YOURSELF AND YOURS (Dangsinjasingwa dangsinui geot)
(director/writer: Hong Sang-soo;cinematographer: Park Hong-yeol; editor: Hahm Sung-won; music: Dalparan; cast: Kim Joo-hyuck (Youngsoo), Lee You-young (Min-jung), Kwon Hae-hyo (Jaeyoung), Yu Jun-sang (Sangwon), Kim Eui-sung (Kim Joong-haeng, neighbor); Runtime: 86; MPAA Rating: NR; The Cinema Guild; 2016-South Korea-in Korean with English subtitles)
“It has a catchy droll humor, if nothing else.”

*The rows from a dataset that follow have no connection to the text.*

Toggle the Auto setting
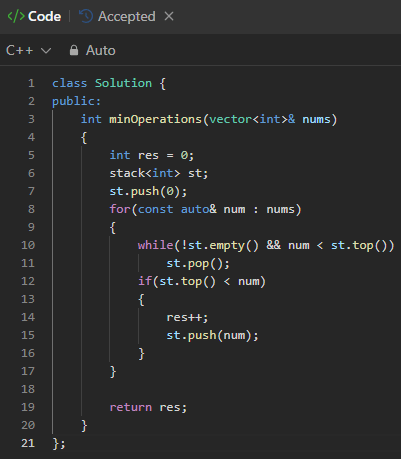401x459 pixels. coord(92,51)
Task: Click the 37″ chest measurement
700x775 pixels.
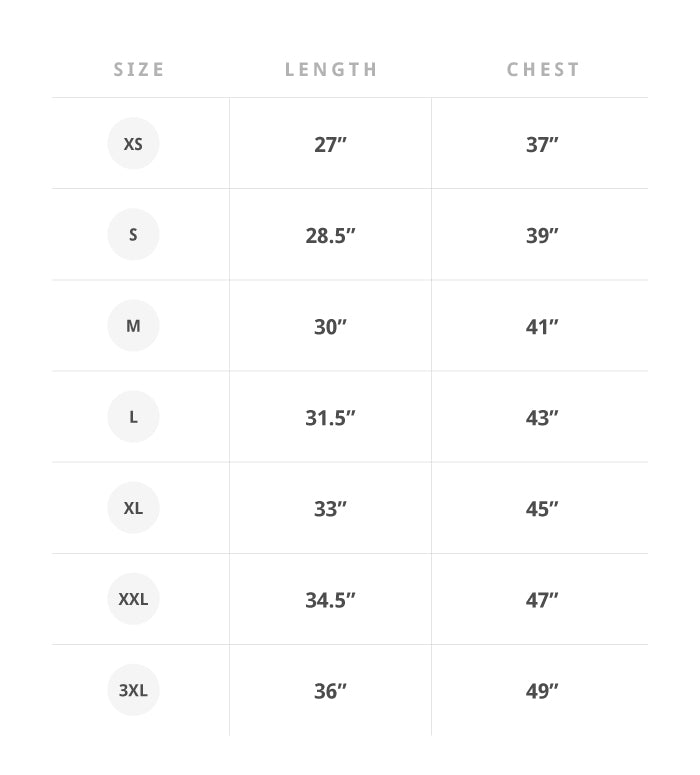Action: 542,145
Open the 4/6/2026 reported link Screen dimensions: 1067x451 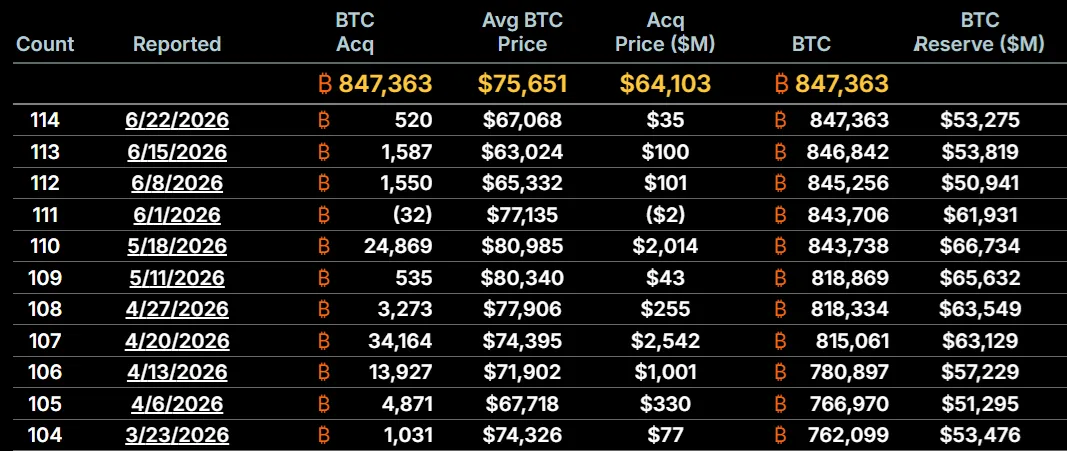pos(177,404)
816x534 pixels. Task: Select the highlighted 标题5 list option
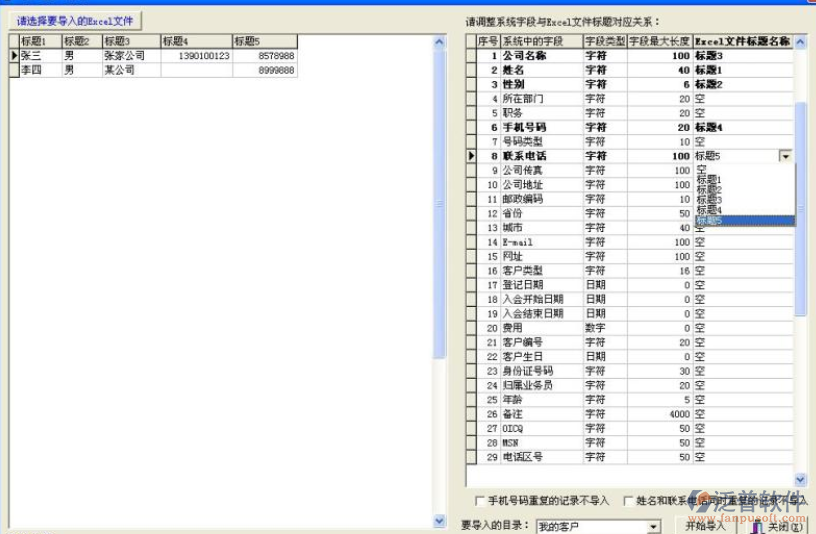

Reviewed by Dennis Schwartz
A quirky relationship indie film by the prolific South Korean auteur Hong Sang-soo (“Right Now, Wrong Then”/”The Woman Who Ran”). It’s filmed as a comical allegory, filled with boozy flawed characters who are not sympathetic figures. We encounter three troubled males–a journalist, an artist and a filmmaker–pursuing a tantalizing woman. It’s a typical playful Hong film, one that’s more absurd than realistic and kept mysterious with no explanations to clear up the dark spots. It has a catchy droll humor, if nothing else. Just don’t look for much of a plot or much more of a story than how these flawed characters interact with each other when being romantic, and I think with those limits even those not familiar with Hong’s films might find this strange one has an odd appeal. At least if should be tolerable if you can go along with its magical realism.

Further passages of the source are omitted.